Gargoyle is his fourth Mark Lanegan Band album and it picks up pretty much exactly where 2014’s Phantom Radio left off. The lack of progression may be off-putting for some, but Phantom Radio was my favorite album of that year, so I’m perfectly thrilled to hear more of the same on Gargoyle. The man affectionately known among fans as “Dark Mark” and his rotating cast of supporting musicians (including past collaborators Alain Johannes, Greg Dulli and Josh Homme, among others) are right in their narco-gothic wheelhouse with the opening duo of “Death’s Head Tattoo” and “Nocturne”, even if the song’s titles sound like they were made by a Mark Lanegan Song Title Generator. “Emperor” and “Beehive” are great upbeat songs, though the former closely resembles “The Passenger” and the latter sounds like a lost alternative rock radio hit from 1987, with a decent amount of its sound and style nicked (tastefully) from Echo and The Bunnymen’s “Lips Like Sugar” and The Jesus and Mary Chain’s “Sidewalking”. Lanegan puts together good slow-burning songs too, bringing the tempo down on “Sister”, “Goodbye To Beauty” and “First Day of Winter”. Those with a keen ear with notice that “Sister” lovingly recreates the harmonies from Wire’s “A Mutual Friend” towards the fade-out.
Despite personnel and influences changing from song to song Gargoyle is a very cohesive listening experience.

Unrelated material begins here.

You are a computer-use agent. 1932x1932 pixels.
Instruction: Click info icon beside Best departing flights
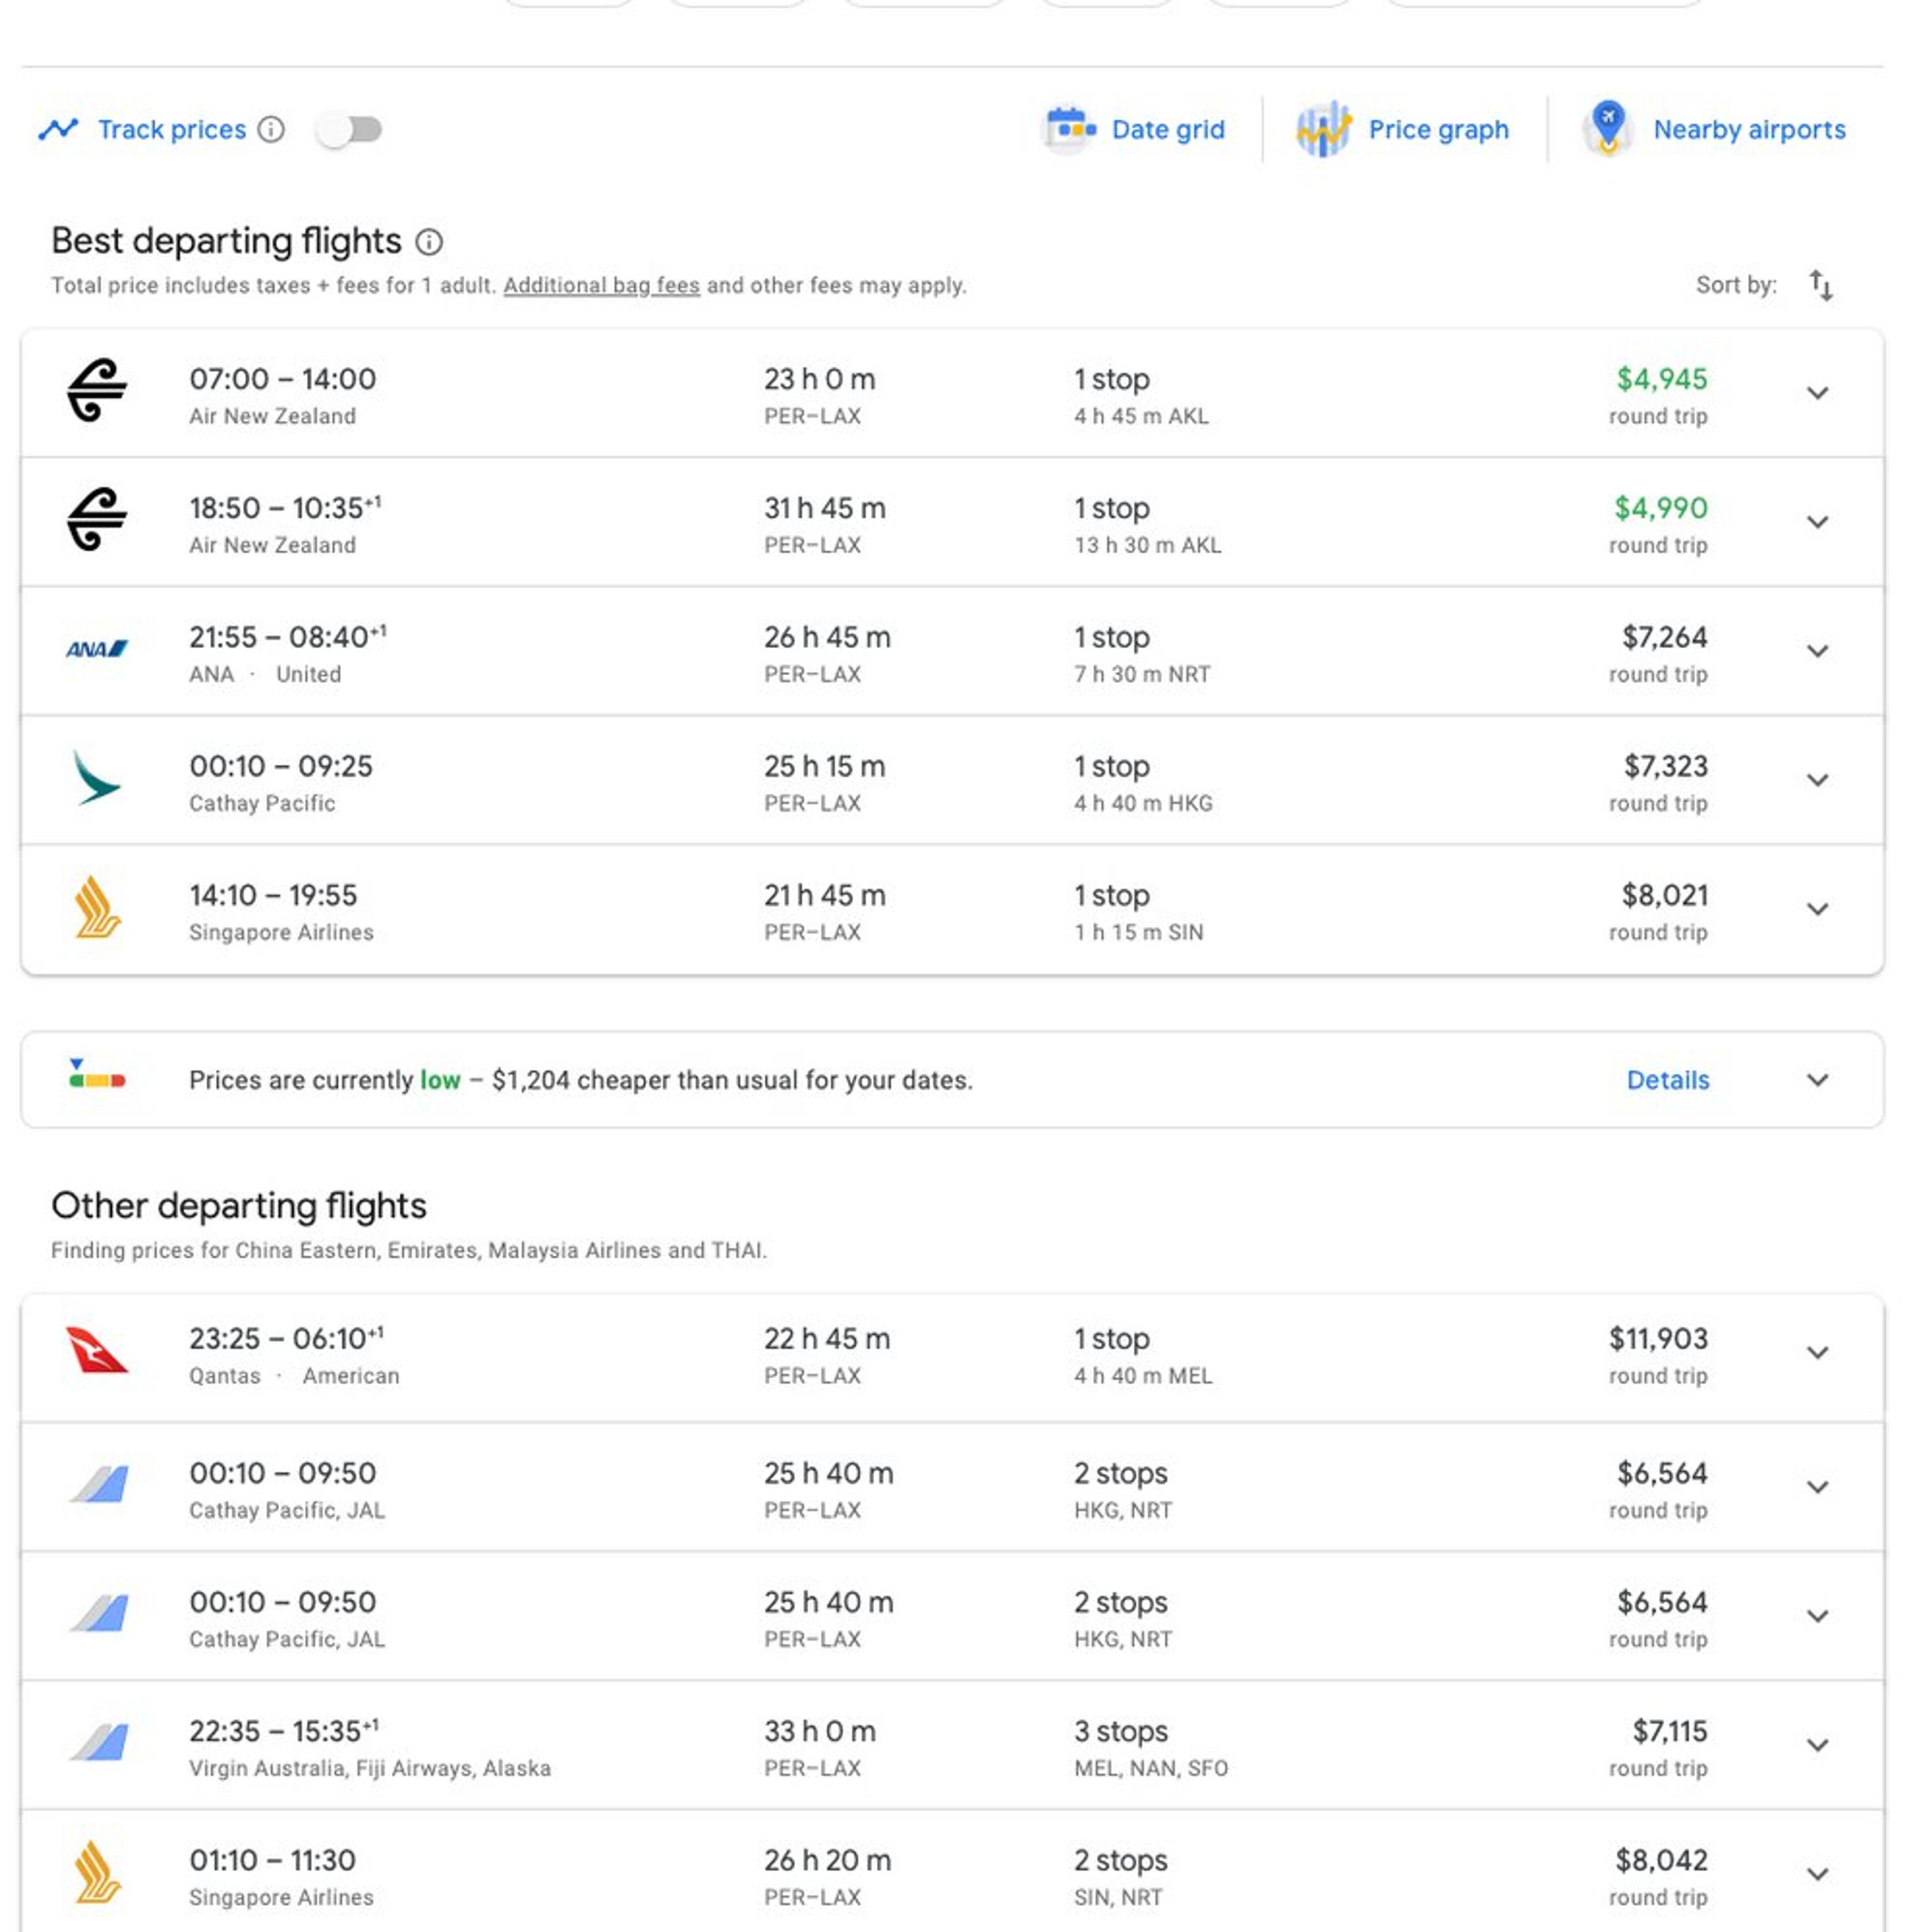point(429,242)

It’s Mark unique vocal register and lyrical approach that tie it all together perfectly, and as of right now (May 19th), it’s the best new album I’ve heard in 2017.
One of the best onslaughts of real rock and roll music I’ve ever seen came from a Jim Jones Revue concert in New York City in 2014. I could talk about the way their songs tapped into the original energy of rock and roll or I could praise the ferocious cool of the band’s performances, but the thing I’ll always remember about it was the insane volume. My ears were ringing the next day, even though I wore ear plugs the entire time. Now that’s a proper rock show! Anyway, the experience cemented my love for the band, and I was saddened when they broke up just a few months later. Not surprised though, since the room they played was half-empty. Now Jim Jones is back with a new outfit, The Righteous Mind (bassist Gavin Jay is the only JJR holdover), and a debut album where things are a little different than before, but not necessarily for the better.
Jones himself is still a wild-voiced front-man, though he scales back some of his Little Richard/Gerry Roslie/Iggy-isms to make room for Waits-inspired growls, a surprisingly sensitive falsetto (“Shallow Grave”) and a creepy croon (“Everyone Buy Me”). Musically, things are a bit shaky. The band play speaker-frying Stooge-punk accented by rollicking pianos, kinda like The Jim Jones Revue did, but the songs are noticeably longer and more complex. By going long (only one song is under four minutes) they lose some of that crucial pulse-quickening backbeat amidst long jam sections, making it harder to latch on to melodies. Worse is the guitar playing. I can’t tell if it’s Jones (he’s listed as lead guitar) or the band’s other guitarist Malcolm Troon, but there’s some squelchy tones and a penchant for dive-bombs that might work for Slayer, but not here. Even if all of the ten songs on Super Natural have really engaging sections (“Shallow Grave” and “Something’s Gonna Get Its Hands On You” are the best ones) they also have at least one part you wish they’d edited out. Maybe the next one will be better.